FIG. 1 shows the ¹ H-NMR spectrum measurement results of poly-3-hydroxy-6-phenylhexanoic acid produced by strain P161 by the production method of the present invention.

FIG. 2: Pseudomonas jesseny P161 strain (Ps
eudomonas jessenii P161; FERM P-17445)
1 shows the nucleotide sequence of 16S rRNA.

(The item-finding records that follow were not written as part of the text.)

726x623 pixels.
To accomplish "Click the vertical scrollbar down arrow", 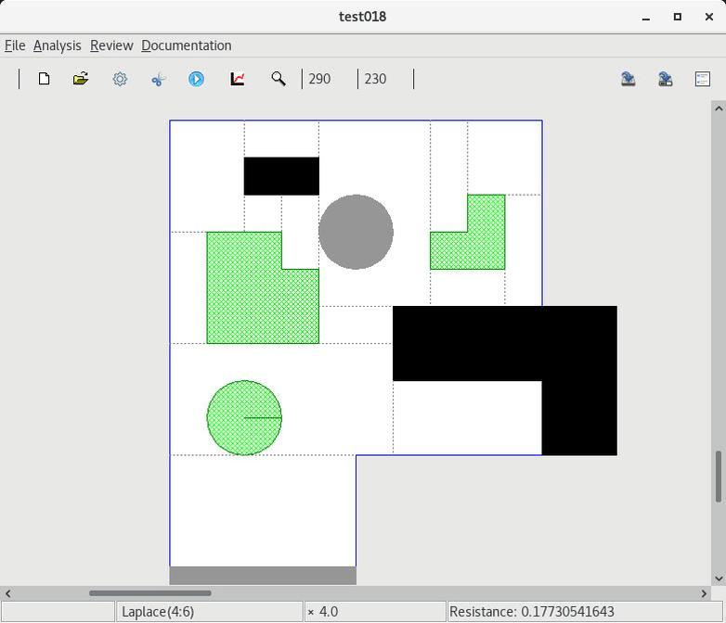I will pos(719,579).
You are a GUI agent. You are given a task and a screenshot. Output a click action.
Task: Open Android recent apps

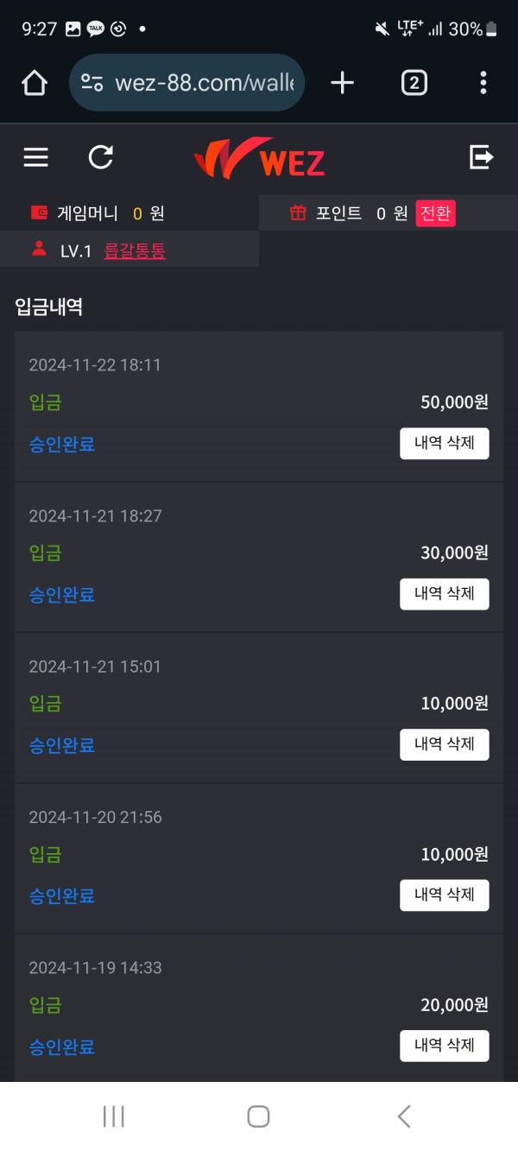click(x=114, y=1116)
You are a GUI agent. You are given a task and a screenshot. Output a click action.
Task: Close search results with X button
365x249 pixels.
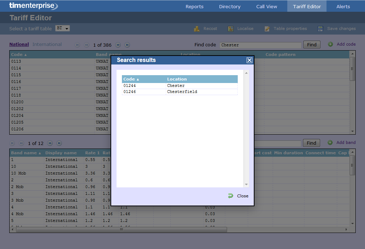click(250, 60)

Continued on the front page (72) Inventor Tetsuya Yano 3-30-2 Shimomaruko, Ota-ku, Tokyo Inside Canon Inc. (72) Inventor Sakae 3-30-2 Shimomaruko, Ota-ku, Tokyo Inside Canon Inc. (72) Inventor Tatsu Kobayashi F-term (reference) 4B064 AD83 CA02 CC03 CD07 DA16 4J029 AA02 AB04 AC01 AE06 EB01, 3-30-2 Shimomaruko, Ota-ku, Tokyo

Claims (1)

[Claims] [Claim 1] Chemical formula (I): A method for producing a polyhydroxyalkanoate containing a monomer unit represented by the following formula: In a medium containing 6-phenylhexanoic acid represented by the following formula, Pseudomonas jessenii P161 strain (Pseudomonas je
ssenii P161, FERM P-17445), which comprises culturing the polyhydroxyalkanoate.